**AIM OF THE EXERCISE**.
In the forum thread about mouse colors below, list every distinct username that appears in a post header, with each name given once.

# colors



## wowwy (Jun 8, 2012)

ok so ive been hearing alot about self colored mice but my question is what is self colored when i heared this i was and still is so confused

my other question is what color would i get i bred a blue satin rex male with a siamese doe what would i get in colors??

anything would really help thank you


----------



## Frizzle (Oct 6, 2011)

To answer your first question, "self mice" are mice that are a solid color. No white spots, not color pointed (like your siamese), or any other kind of pattern.

Your second question... Do you know any of what either parent carries? Are they related? I'm not an expert with color points, but since rex is dominant, 50% of that litter would also be rex. Satin is recessive, so the Siamese would need to be carrying a copy in order to get satin babies.


----------



## SarahY (Nov 6, 2008)

Do you know the parents of your mice? You get almost any other varieties in your litter but without knowing what genes your mice carry you won't know for sure and you can only expect to get blacks with smooth and/or curly hair. The most common rex/astrex genes are dominant but some aren't so there is a chance you won't get any rexes in your litter.


----------



## wowwy (Jun 8, 2012)

i know that the pet store i got the siamese mice from was from about 4 generations of pure siamese and the siamese doe also is a satin i forgot to mention that and the rex dont have very curly hair but he does have curly wiskers also how do you tell if a mouse is chinchilla cuase the pet shop i got my male from said he is either a chinchilla or rex i went with rex cause in the back of his neck his hair is very wavy and so is the rest of is hair but as wavy and his stomach is wavy to


----------



## Frizzle (Oct 6, 2011)

[Collection entries]
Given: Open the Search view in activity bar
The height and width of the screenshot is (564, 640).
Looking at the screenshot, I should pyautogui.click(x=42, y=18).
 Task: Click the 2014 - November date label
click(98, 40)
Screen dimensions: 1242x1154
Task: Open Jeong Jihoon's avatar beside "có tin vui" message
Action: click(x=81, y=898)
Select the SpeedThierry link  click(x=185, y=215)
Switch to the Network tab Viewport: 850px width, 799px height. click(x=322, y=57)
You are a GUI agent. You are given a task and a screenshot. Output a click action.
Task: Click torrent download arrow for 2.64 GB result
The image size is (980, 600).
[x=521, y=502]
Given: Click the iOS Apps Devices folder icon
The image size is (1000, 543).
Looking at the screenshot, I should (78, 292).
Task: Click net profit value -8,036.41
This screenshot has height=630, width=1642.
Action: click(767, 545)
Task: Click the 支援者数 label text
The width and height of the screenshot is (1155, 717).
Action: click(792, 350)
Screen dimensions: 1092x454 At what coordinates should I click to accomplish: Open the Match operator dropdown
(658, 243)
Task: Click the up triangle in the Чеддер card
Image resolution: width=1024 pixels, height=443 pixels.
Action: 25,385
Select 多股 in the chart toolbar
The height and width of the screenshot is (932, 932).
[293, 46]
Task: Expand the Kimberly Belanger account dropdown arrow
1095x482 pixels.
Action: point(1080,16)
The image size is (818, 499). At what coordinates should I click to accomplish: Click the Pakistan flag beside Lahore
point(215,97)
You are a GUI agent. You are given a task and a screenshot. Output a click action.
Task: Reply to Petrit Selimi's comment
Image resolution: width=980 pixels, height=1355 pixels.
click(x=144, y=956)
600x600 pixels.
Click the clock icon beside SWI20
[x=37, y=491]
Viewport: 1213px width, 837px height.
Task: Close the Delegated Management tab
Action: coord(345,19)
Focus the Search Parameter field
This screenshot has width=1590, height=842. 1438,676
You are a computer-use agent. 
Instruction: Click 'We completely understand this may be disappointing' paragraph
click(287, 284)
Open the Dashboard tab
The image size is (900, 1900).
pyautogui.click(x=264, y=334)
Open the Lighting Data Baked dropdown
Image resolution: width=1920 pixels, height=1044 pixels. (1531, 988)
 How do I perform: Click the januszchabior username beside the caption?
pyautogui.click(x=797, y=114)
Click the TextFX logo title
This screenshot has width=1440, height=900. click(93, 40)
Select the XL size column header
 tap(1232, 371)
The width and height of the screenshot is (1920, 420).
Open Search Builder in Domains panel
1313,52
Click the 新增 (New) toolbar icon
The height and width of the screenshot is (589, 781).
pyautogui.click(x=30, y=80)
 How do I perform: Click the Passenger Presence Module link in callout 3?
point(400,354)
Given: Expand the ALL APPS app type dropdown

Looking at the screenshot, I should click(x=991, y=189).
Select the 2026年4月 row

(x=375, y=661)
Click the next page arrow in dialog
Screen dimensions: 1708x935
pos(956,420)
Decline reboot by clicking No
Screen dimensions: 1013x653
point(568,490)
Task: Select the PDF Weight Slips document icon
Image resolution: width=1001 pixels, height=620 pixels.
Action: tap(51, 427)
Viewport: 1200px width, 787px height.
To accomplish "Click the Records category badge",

**RESPONSE**.
wowwy, Frizzle, SarahY